The Board of Trustees, chaired by Sheldon Albritton, holds fiduciary authority over investment policy. Vice-Chairman Robert Giddings and Mayor Tim Greimel serve alongside other trustees. Day-to-day administration and coordination with external consultants falls to Executive Director Xiaotian Xue, but the board retains ultimate decision-making responsibility for manager selection, asset allocation, and policy changes.
How did Pontiac's municipal bankruptcy affect the retirement system?
The City of Pontiac entered receivership in 2009 and exited emergency management in 2013, during Michigan's largest municipal bankruptcy to that point. The pension system emerged with a restructured funding model that separated pension administration more clearly from the city's general fund. Post-bankruptcy governance emphasizes consultant oversight and board-level fiduciary controls.
Does the system invest directly or through external managers?
The system relies on external investment managers and consultants rather than an internal investment team. Known direct holdings are limited — the office condominium at 2201 Auburn Road is held as a real estate asset, and a portfolio of Georgia-based companies is separately tracked. All manager selection and allocation decisions flow through board-approved consultant relationships.
What professional organizations does the system's board participate in?

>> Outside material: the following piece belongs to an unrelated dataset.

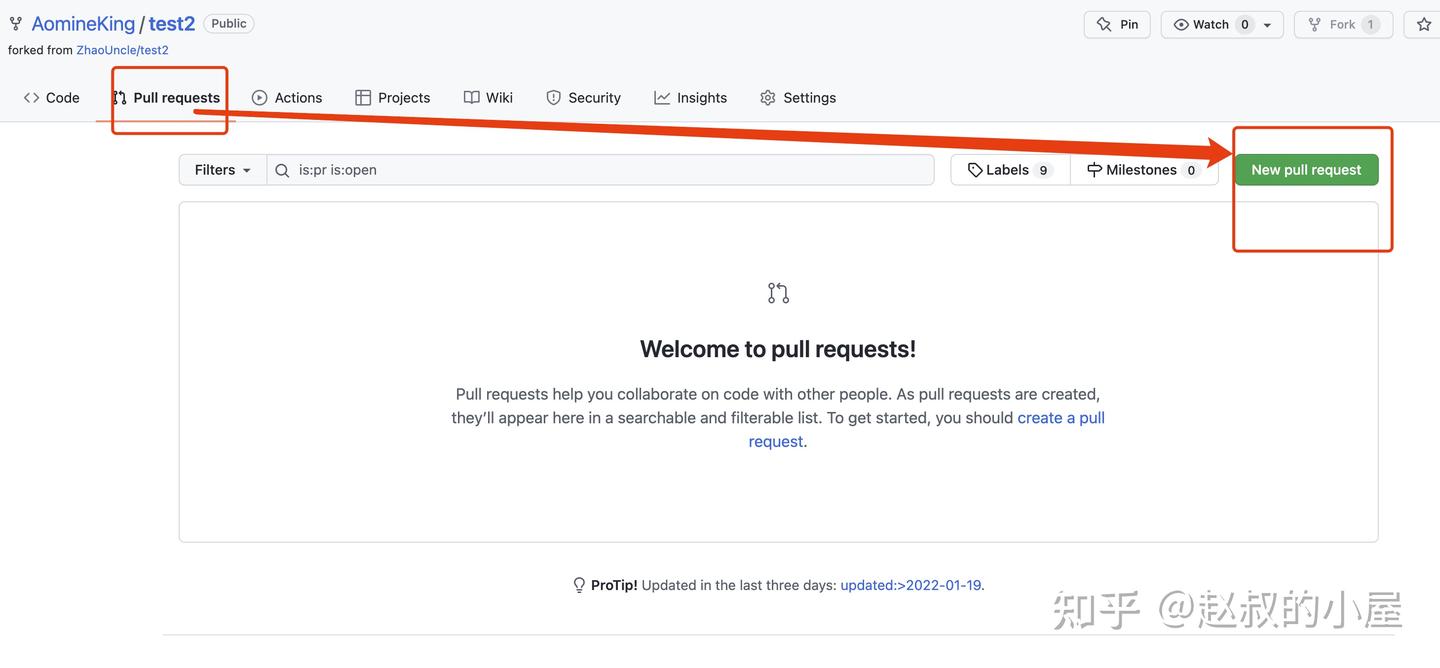Image resolution: width=1440 pixels, height=668 pixels.
Task: Click the pull request icon above the welcome heading
Action: pos(778,293)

Board members and staff hold memberships in the Michigan Association of Public Employee Retirement Systems, the National Association of Securities Professionals, and the International Foundation of Employee Benefit Plans. These memberships support fiduciary education, regulatory compliance training, and peer benchmarking among public pension administrators.
Is the Pontiac retirement system consolidated with other Michigan municipal funds?
No. The City of Pontiac General Employees' Retirement System operates as an independent public pension plan, distinct from both the statewide Michigan Public School Employees' Retirement System and the Pontiac Police and Fire Retirement System. It serves only general municipal employees of the City of Pontiac.